In October 2013, Alimera received its third CRL from the FDA, which followed resubmission of its NDA for ILUVIEN for DME. Identifying concerns regarding the benefit-to-risk and safety profiles of ILUVIEN, the FDA stated that the NDA could not be approved in its present form. To address the clinical and statistical deficiencies identified in the CRL, the FDA indicated that results from a new clinical trial would need to be submitted, together with at least 12 months of follow-up for all enrolled patients. The FDA suggested that a meeting with the Dermatologic and Ophthalmic Drugs Advisory Committee may be of assistance in addressing the deficiencies identified and providing advice whether a patient population can be identified in which the benefits of the drug product might outweigh the risks. Alimera was notified by the FDA that an Advisory Committee meeting would be convened on January 27, 2014. In the CRL, the FDA also referenced deficiencies in the methods and controls at the facility where ILUVIEN is manufactured. Alimera and its third-party manufacturer are in the process of resolving these deficiencies.

Medidur, our lead development product, commenced the first of two planned pivotal Phase III clinical trials for the treatment of posterior uveitis in June 2013. Medidur uses the same Durasert micro-insert used in ILUVIEN and delivers a lower dose of the same drug as our FDA-approved Retisert for posterior uveitis. We are developing Medidur independently.

We are also developing the Latanoprost Product to treat glaucoma and ocular hypertension. Under an amended collaboration agreement, Pfizer has an option, under certain circumstances, to license the development and commercialization of the Latanoprost Product worldwide.

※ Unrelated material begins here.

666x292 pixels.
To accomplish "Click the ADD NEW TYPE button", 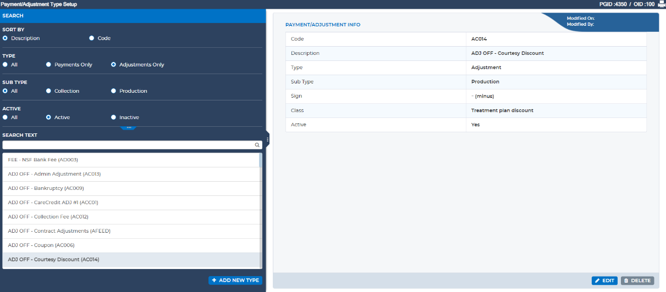I will click(235, 280).
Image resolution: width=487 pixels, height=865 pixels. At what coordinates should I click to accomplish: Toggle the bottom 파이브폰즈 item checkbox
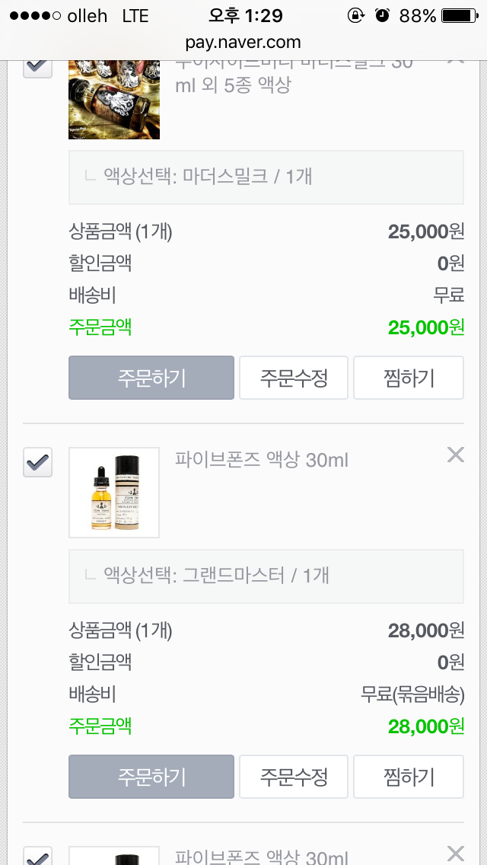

The Company is engaged in pre-clinical research with respect to both its BioSilicon and Durasert technology platforms. The primary focus of the BioSilicon technology research is the use of Tethadur for the sustained delivery of peptides, proteins, antibodies and other large biologic molecules in both ophthalmic and non-ophthalmic applications. The Company's research program also includes the use of Durasert technology in orthopedic applications and for systemic delivery of therapeutic agents.

Our FDA-approved product Retisert provides sustained release treatment of posterior uveitis for approximately two and a half years and is licensed to and sold by Bausch & Lomb.

Durasert™, Medidur™, BioSilicon™ and Tethadur™ are our trademarks, Retisert® is Bausch & Lomb's trademark, and ILUVIEN® and FAME™ are Alimera's trademarks.

Information in the Form 10-Q with respect to ILUVIEN, including its regulatory and marketing status, reflects information reported by Alimera.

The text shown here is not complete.